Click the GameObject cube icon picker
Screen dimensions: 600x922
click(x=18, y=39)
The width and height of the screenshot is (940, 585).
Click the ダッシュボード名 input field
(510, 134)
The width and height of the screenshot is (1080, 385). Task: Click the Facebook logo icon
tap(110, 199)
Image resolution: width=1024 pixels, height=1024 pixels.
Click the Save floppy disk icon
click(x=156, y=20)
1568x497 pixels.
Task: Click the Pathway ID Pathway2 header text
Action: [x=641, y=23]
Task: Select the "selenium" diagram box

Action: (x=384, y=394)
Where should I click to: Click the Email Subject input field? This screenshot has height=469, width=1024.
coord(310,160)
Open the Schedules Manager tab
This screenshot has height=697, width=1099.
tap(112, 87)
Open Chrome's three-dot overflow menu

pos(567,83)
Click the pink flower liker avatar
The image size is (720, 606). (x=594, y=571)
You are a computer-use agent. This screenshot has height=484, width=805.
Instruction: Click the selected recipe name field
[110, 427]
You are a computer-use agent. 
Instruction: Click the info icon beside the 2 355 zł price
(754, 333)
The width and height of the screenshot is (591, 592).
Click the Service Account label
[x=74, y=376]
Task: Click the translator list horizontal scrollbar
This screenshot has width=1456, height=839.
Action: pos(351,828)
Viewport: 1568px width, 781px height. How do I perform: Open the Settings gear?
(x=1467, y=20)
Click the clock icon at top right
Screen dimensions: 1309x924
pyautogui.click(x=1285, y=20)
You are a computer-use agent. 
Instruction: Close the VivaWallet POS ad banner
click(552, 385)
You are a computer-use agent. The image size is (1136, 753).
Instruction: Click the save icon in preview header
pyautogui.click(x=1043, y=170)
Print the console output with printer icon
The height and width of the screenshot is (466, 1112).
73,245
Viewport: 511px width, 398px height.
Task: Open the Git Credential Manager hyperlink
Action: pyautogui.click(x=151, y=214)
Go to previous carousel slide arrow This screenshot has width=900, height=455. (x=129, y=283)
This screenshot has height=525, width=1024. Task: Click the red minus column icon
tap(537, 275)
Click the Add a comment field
************
- TO DO -
Repeat the data. Keep every word the same.

- EXPECTED OUTPUT -
Click the GameObject cube icon picker
Screen dimensions: 600x922
click(x=18, y=39)
The width and height of the screenshot is (940, 585).
Click the ダッシュボード名 input field
(510, 134)
The width and height of the screenshot is (1080, 385). Task: Click the Facebook logo icon
tap(110, 199)
Image resolution: width=1024 pixels, height=1024 pixels.
Click the Save floppy disk icon
click(x=156, y=20)
1568x497 pixels.
Task: Click the Pathway ID Pathway2 header text
Action: [x=641, y=23]
Task: Select the "selenium" diagram box

Action: (x=384, y=394)
Where should I click to: Click the Email Subject input field? This screenshot has height=469, width=1024.
coord(310,160)
Open the Schedules Manager tab
This screenshot has height=697, width=1099.
tap(112, 87)
Open Chrome's three-dot overflow menu

pos(567,83)
Click the pink flower liker avatar
The image size is (720, 606). (x=594, y=571)
You are a computer-use agent. This screenshot has height=484, width=805.
Instruction: Click the selected recipe name field
[110, 427]
You are a computer-use agent. 
Instruction: Click the info icon beside the 2 355 zł price
(754, 333)
The width and height of the screenshot is (591, 592).
Click the Service Account label
[x=74, y=376]
Task: Click the translator list horizontal scrollbar
This screenshot has width=1456, height=839.
Action: pos(351,828)
Viewport: 1568px width, 781px height. How do I perform: Open the Settings gear?
(x=1467, y=20)
Click the clock icon at top right
Screen dimensions: 1309x924
pyautogui.click(x=1285, y=20)
You are a computer-use agent. 
Instruction: Close the VivaWallet POS ad banner
click(552, 385)
You are a computer-use agent. The image size is (1136, 753).
Instruction: Click the save icon in preview header
pyautogui.click(x=1043, y=170)
Print the console output with printer icon
The height and width of the screenshot is (466, 1112).
73,245
Viewport: 511px width, 398px height.
Task: Open the Git Credential Manager hyperlink
Action: pyautogui.click(x=151, y=214)
Go to previous carousel slide arrow This screenshot has width=900, height=455. (x=129, y=283)
This screenshot has height=525, width=1024. Task: Click the red minus column icon
tap(537, 275)
Click the Add a comment field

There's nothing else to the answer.